* Required work: The material below contains a line with "Task: Choose Use another address option" and a line with "Given: Click the Auto-Receiving". Copy exactly those two lines and all lines between them.

* Records to use:
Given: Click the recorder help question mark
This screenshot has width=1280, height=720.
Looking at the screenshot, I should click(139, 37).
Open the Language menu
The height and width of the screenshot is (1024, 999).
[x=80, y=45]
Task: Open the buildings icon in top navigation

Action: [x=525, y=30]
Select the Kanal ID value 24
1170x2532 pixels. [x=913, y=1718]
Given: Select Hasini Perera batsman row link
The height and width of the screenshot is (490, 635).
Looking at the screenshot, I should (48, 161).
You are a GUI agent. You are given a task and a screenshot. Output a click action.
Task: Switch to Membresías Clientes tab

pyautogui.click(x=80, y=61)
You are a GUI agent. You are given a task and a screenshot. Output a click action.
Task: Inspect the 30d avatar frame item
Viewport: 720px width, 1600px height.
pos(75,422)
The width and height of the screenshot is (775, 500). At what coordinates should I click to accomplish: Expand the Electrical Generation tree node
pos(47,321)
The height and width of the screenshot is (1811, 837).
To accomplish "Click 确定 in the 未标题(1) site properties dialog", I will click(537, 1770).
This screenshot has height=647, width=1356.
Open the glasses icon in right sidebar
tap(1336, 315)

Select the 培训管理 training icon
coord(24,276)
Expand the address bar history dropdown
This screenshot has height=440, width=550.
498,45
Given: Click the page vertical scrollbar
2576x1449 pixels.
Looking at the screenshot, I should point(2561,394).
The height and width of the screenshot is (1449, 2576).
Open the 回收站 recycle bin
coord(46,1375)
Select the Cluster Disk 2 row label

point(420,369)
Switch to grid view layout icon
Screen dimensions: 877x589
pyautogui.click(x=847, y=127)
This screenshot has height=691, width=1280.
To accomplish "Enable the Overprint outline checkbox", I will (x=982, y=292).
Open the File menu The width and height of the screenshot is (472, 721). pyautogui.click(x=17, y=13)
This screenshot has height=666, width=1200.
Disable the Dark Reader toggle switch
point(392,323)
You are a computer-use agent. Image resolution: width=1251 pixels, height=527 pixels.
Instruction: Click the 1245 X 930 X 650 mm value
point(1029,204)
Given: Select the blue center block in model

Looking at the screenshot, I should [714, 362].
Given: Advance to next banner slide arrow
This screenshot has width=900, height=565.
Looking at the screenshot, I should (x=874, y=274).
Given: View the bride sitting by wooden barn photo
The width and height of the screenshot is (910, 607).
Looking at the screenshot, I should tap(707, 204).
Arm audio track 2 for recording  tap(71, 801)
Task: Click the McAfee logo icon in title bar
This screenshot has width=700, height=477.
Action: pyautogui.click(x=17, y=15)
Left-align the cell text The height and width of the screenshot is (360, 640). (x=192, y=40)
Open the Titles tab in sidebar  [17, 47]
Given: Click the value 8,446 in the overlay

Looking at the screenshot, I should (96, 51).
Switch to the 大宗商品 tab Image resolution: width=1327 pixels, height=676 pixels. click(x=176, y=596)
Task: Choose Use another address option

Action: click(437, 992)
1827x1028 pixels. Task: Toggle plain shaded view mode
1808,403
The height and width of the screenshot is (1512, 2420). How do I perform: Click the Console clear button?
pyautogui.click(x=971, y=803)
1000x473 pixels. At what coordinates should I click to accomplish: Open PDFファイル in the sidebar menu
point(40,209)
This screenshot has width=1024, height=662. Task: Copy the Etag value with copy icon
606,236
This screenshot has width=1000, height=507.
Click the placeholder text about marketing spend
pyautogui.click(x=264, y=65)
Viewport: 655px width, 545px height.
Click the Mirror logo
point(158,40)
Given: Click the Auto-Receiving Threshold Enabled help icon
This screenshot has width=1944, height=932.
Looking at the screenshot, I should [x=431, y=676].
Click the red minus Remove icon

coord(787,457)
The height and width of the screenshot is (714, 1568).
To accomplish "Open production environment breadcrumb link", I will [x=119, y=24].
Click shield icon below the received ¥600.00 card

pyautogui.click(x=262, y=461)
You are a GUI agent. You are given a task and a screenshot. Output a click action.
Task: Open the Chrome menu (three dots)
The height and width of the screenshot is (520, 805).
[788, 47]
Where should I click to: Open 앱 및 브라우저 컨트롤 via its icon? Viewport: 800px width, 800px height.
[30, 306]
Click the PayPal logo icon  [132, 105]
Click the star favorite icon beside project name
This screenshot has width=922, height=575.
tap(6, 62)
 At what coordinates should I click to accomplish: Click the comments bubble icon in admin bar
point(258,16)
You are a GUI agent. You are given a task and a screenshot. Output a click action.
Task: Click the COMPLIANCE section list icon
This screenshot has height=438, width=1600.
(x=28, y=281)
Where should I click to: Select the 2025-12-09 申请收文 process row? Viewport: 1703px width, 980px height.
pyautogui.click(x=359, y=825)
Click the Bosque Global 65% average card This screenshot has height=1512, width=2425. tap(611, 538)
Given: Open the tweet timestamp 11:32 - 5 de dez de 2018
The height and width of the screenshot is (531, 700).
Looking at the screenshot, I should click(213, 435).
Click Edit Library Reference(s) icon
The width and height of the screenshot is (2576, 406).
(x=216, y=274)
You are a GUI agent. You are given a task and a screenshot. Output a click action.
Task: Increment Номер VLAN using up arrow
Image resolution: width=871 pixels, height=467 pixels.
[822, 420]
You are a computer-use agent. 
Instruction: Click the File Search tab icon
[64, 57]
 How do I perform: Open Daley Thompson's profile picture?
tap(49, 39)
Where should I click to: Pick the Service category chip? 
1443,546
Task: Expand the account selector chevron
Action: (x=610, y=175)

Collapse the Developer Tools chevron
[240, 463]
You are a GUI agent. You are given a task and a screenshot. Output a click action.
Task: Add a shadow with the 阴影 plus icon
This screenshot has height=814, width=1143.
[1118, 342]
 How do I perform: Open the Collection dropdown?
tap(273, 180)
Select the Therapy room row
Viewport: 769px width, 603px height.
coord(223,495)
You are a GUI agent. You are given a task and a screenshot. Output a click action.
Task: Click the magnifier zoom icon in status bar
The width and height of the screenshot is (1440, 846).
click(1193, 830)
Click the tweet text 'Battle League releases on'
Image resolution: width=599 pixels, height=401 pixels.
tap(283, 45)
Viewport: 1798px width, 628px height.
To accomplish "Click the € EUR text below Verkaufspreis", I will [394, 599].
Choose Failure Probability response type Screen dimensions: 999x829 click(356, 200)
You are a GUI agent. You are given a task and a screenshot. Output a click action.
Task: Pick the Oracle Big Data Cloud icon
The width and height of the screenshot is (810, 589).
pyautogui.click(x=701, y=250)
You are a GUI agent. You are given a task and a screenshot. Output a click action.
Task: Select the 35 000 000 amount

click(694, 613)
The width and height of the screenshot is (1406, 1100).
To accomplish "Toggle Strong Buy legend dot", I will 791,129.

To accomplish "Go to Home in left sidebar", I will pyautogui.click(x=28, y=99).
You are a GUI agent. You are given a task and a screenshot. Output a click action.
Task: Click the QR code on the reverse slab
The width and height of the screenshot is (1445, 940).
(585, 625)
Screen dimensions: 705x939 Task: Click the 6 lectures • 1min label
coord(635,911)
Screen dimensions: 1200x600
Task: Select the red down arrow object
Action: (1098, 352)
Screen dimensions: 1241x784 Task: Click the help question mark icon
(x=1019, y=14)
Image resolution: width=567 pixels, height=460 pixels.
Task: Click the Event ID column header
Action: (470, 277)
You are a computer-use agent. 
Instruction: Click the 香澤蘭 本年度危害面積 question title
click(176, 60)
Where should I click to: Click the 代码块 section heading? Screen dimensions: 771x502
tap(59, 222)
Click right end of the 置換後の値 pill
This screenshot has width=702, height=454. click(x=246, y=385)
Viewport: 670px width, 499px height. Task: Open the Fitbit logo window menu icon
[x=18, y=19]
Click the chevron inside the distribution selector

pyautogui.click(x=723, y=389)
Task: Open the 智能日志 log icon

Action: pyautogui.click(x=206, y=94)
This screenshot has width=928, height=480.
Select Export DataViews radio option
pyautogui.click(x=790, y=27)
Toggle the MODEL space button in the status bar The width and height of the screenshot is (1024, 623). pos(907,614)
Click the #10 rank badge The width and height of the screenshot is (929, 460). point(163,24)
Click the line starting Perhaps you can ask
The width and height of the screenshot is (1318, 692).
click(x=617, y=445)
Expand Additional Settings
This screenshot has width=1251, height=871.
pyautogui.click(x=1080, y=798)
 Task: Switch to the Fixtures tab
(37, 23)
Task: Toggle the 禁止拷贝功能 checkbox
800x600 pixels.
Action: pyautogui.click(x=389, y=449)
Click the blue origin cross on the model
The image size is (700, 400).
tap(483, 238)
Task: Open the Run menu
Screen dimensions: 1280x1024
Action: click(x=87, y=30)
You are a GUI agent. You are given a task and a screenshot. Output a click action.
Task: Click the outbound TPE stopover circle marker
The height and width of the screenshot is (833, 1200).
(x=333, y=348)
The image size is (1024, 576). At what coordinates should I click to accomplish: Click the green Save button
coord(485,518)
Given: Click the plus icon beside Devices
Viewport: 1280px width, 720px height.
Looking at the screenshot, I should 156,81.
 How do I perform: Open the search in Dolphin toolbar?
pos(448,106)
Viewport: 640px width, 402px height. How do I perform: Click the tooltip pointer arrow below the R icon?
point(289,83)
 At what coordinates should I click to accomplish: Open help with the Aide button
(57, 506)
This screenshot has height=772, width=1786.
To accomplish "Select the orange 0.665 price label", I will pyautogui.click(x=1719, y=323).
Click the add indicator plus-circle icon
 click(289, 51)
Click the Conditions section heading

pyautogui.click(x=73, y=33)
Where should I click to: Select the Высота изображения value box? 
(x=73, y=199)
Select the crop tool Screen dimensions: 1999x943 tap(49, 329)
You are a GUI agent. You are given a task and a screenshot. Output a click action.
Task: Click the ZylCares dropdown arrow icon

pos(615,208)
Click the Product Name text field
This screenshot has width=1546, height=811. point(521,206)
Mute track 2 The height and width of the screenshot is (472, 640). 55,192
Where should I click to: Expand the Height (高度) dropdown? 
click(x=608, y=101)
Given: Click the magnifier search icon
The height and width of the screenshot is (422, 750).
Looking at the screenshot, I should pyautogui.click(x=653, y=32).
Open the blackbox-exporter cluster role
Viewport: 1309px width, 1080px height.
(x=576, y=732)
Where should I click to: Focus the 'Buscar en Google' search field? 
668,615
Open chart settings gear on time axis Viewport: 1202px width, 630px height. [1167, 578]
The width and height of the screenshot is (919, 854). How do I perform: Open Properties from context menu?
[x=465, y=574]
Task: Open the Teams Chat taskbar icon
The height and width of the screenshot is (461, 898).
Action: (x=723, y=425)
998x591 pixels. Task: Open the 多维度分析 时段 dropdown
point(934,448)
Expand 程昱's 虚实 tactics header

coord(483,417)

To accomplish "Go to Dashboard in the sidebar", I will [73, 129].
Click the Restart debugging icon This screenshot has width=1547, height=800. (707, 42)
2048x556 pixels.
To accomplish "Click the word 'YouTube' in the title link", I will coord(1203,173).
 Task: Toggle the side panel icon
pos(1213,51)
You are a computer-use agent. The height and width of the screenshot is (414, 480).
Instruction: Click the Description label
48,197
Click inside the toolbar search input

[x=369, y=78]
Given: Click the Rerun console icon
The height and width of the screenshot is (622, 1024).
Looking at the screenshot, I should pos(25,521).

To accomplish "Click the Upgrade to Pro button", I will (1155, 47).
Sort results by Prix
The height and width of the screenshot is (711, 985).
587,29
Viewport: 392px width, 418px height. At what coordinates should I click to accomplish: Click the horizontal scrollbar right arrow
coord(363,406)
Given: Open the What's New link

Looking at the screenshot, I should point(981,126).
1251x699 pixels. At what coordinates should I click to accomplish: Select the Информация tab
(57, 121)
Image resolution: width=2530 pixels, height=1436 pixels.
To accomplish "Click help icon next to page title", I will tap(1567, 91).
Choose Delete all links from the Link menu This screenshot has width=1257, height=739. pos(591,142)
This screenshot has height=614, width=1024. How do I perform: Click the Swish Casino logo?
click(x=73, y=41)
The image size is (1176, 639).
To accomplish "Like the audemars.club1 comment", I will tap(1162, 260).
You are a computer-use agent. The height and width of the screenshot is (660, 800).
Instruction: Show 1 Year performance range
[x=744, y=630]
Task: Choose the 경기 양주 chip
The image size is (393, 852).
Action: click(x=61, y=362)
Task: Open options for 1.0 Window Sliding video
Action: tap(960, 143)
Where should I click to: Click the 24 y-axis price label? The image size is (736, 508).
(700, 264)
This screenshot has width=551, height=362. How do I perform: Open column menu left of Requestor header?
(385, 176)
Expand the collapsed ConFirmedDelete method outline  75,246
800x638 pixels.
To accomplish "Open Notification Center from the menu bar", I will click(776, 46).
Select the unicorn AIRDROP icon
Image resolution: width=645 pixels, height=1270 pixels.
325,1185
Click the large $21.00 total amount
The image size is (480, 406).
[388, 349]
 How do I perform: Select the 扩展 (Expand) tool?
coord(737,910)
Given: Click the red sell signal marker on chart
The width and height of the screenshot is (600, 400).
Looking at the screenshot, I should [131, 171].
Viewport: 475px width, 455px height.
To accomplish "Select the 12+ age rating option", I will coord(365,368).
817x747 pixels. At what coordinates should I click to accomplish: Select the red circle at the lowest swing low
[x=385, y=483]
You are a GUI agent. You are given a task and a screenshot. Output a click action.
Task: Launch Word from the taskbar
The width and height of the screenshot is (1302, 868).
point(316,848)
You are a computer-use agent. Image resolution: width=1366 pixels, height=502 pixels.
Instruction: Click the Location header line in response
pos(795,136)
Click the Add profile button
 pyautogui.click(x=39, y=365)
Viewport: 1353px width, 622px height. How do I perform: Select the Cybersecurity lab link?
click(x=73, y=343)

* Your response:
Task: Choose Use another address option

Action: click(437, 992)
1827x1028 pixels. Task: Toggle plain shaded view mode
1808,403
The height and width of the screenshot is (1512, 2420). How do I perform: Click the Console clear button?
pyautogui.click(x=971, y=803)
1000x473 pixels. At what coordinates should I click to accomplish: Open PDFファイル in the sidebar menu
point(40,209)
This screenshot has width=1024, height=662. Task: Copy the Etag value with copy icon
606,236
This screenshot has width=1000, height=507.
Click the placeholder text about marketing spend
pyautogui.click(x=264, y=65)
Viewport: 655px width, 545px height.
Click the Mirror logo
point(158,40)
Given: Click the Auto-Receiving Threshold Enabled help icon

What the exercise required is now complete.